• Source text:
Government to save $400 million a year if it gets rid of ghost workers and double payments


The Civil Service Commission (CSC) said it has recommended to government a raft of reforms that will save Treasury $400 million annually but ruled out retrenchments.

Finance Minister Patrick Chinamasa told a visiting International Monetary Fund delegation last week that it intends to sharply cut its public sector wage bill from 83 percent of government spending currently to 52 percent of expenditure by 2019 to improve fiscal discipline.

Zimbabwe met targets and structural benchmarks under the 15-month staff monitored programme (SMP) — an informal agreement between a government and IMF staff to monitor the implementation of its economic reforms — but has pledged wider reforms aimed at streamlining expenditure and boosting investment in productive sectors.

CSC chairman, Mariyawanda Nzuwah said the civil service currently had a total establishment of 173 000 workers, excluding the judiciary services, police, army, health sector, prison services, people employed in other constitutionally established bodies and grant aided institutions.NZUWA

He said the commission last year carried out a head count at the behest of government to weed out ghost workers during which some shocking discoveries were unearthed. Cumulatively, the government employs an estimated 500 000 workers.

“We were told not to fire but to re-deploy,” Nzuwah told the parliamentary portfolio committee on public service, labour and social welfare yesterday.

“Our recommendations, if adopted, will save the fiscus over $400 million annually.”

Nzuwah said the civil service currently accounted for about 53 percent of the government wage bill, which when combined with other government arms accounts for about 83 percent of the 2016 national budget.

• Jobs:
1. Update the civil service article between "The Civil Service Commission" and "in productive sectors.", inclusive, replacing "Treasury" with "the fiscus".
2. Go on with the article about Zimbabwe's civil service wage bill from the point where it stops.
The material after this point is separate from the article.

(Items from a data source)
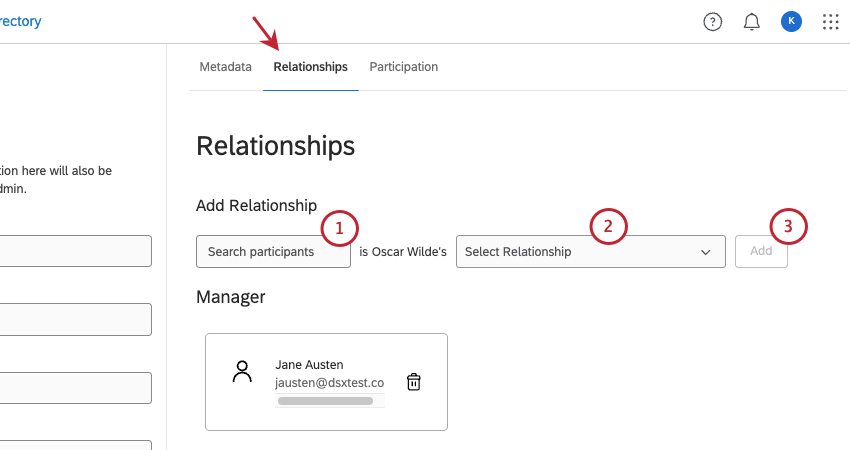Image resolution: width=850 pixels, height=450 pixels.
Task: Switch to the Metadata tab
Action: pyautogui.click(x=225, y=67)
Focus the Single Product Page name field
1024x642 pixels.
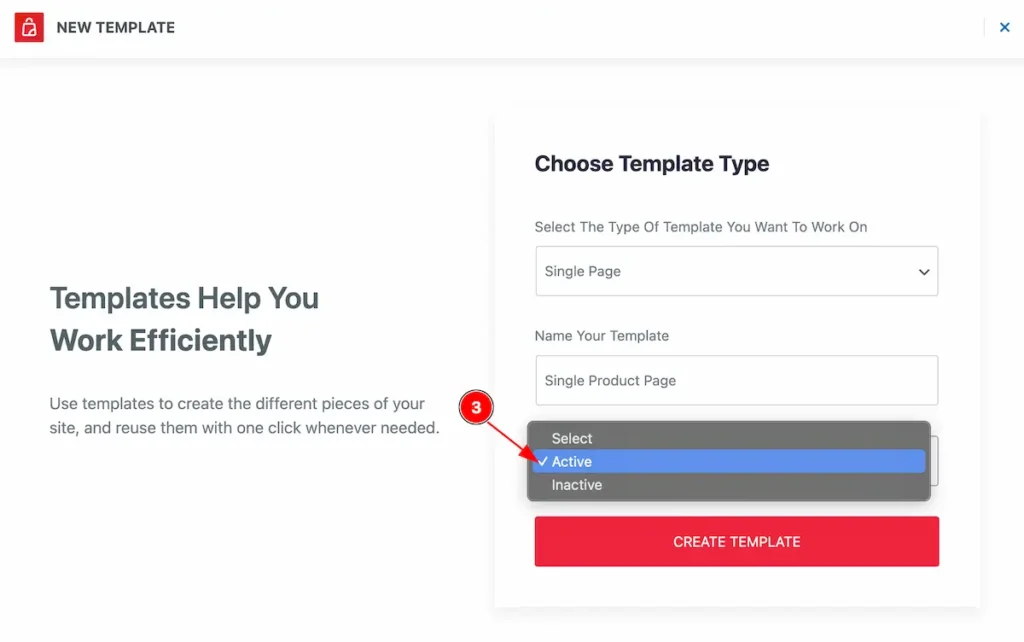pyautogui.click(x=736, y=381)
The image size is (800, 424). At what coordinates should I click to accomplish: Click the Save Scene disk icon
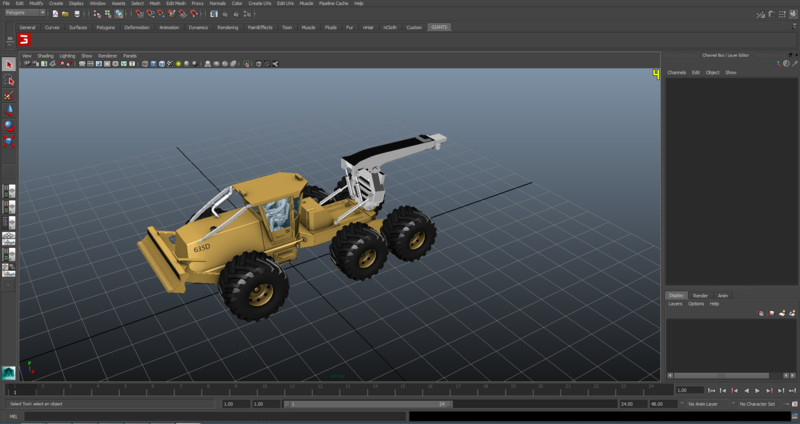(76, 14)
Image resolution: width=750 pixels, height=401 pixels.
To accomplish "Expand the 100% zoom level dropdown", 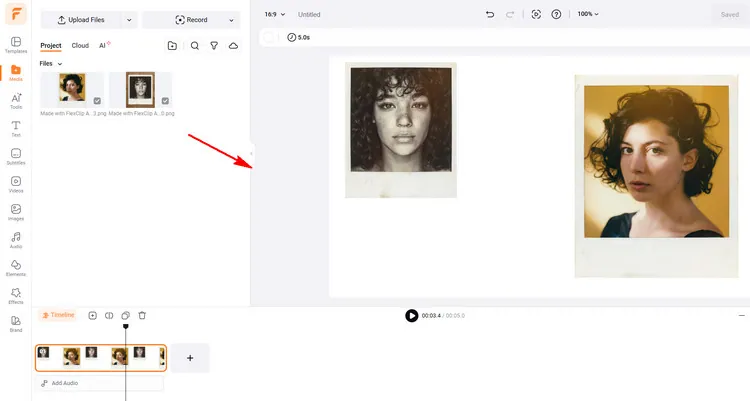I will point(590,15).
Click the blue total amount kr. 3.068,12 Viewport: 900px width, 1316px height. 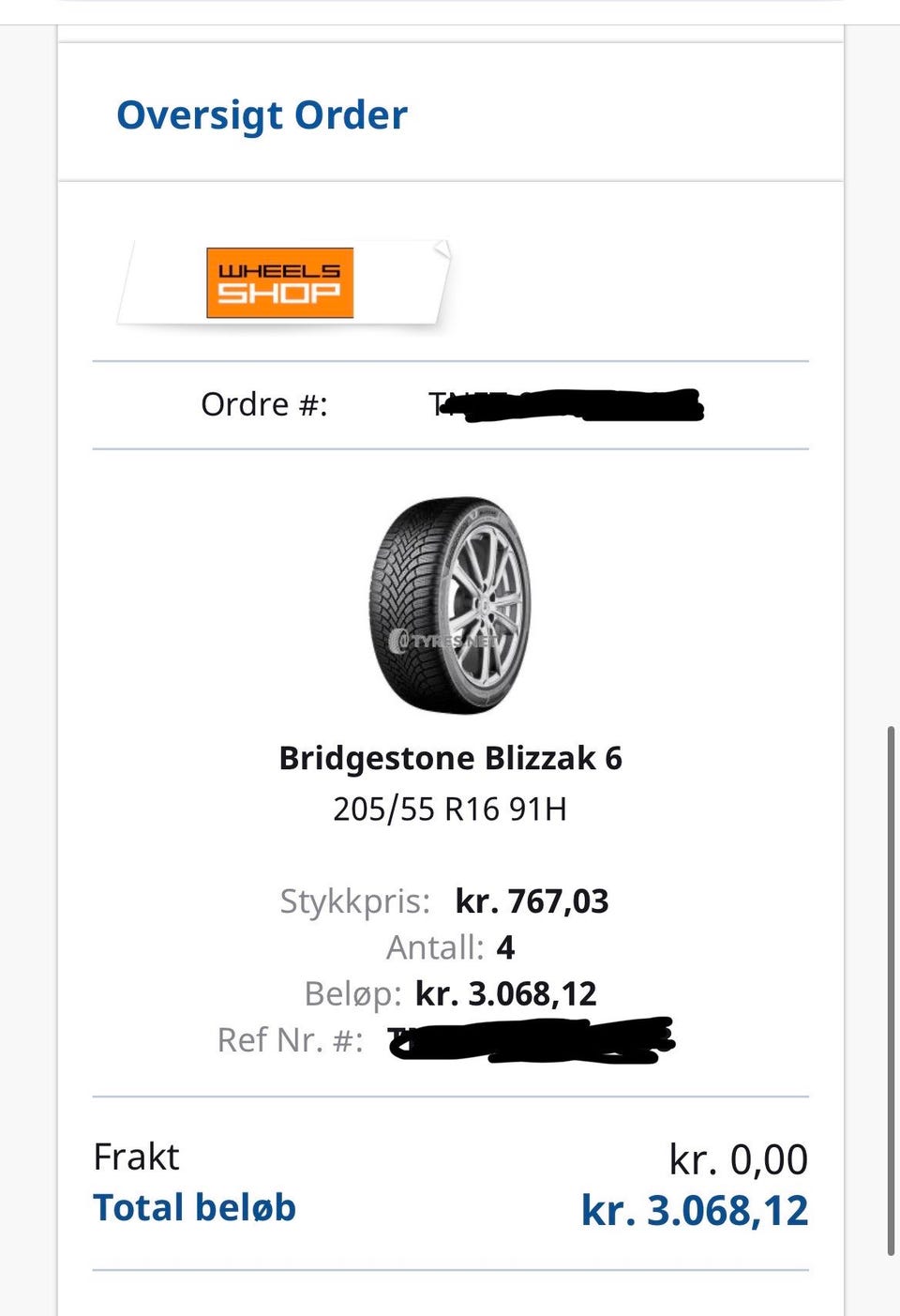pos(694,1210)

• Per-task outputs:
1.
The Civil Service Commission (CSC) said it has recommended to government a raft of reforms that will save the fiscus $400 million annually but ruled out retrenchments.

Finance Minister Patrick Chinamasa told a visiting International Monetary Fund delegation last week that it intends to sharply cut its public sector wage bill from 83 percent of government spending currently to 52 percent of expenditure by 2019 to improve fiscal discipline.

Zimbabwe met targets and structural benchmarks under the 15-month staff monitored programme (SMP) — an informal agreement between a government and IMF staff to monitor the implementation of its economic reforms — but has pledged wider reforms aimed at streamlining expenditure and boosting investment in productive sectors.

2.
A civil service audit had showed that some former employees who had long left the country were still on the government payroll.

“Regrettably, we found out that there are some people who are not in Zimbabwe working for us and are as far as Australia and South Africa but were receiving salaries from the public service,” he said, adding some teachers who had left to join private schools were also getting double salaries.

As part of wider reforms, Dr Nzuwah said at least 22 000 vacant posts had been abolished except for those deemed critical while cases of duplication of work in various ministries were being addressed.

The changes also included the temporary scrapping of vacation leave for teachers as it was a costly exercise which meant double hiring of teachers to replace those on vacation, Nzuwah said. Government was also no longer paying full salaries for teachers who opted to go on study leave, he added.

“Now it is the commission that recommends that certain individuals who have applied to go on study leave are allowed and we pay them half their salary while on leave,” he said.

“Those who choose to go anyway (without the CSC’s blessing) are not paid anything during that period.”

Nzuwah criticized newly appointed government ministers for arm twisting the commission into recruiting additional staff, which balloons the civil service wage bill.

In the meantime, Dr Nzuwah said the Ministry of Finance and Economic Development, not the commission, was blame for failure by government to pay civil servants salaries on time.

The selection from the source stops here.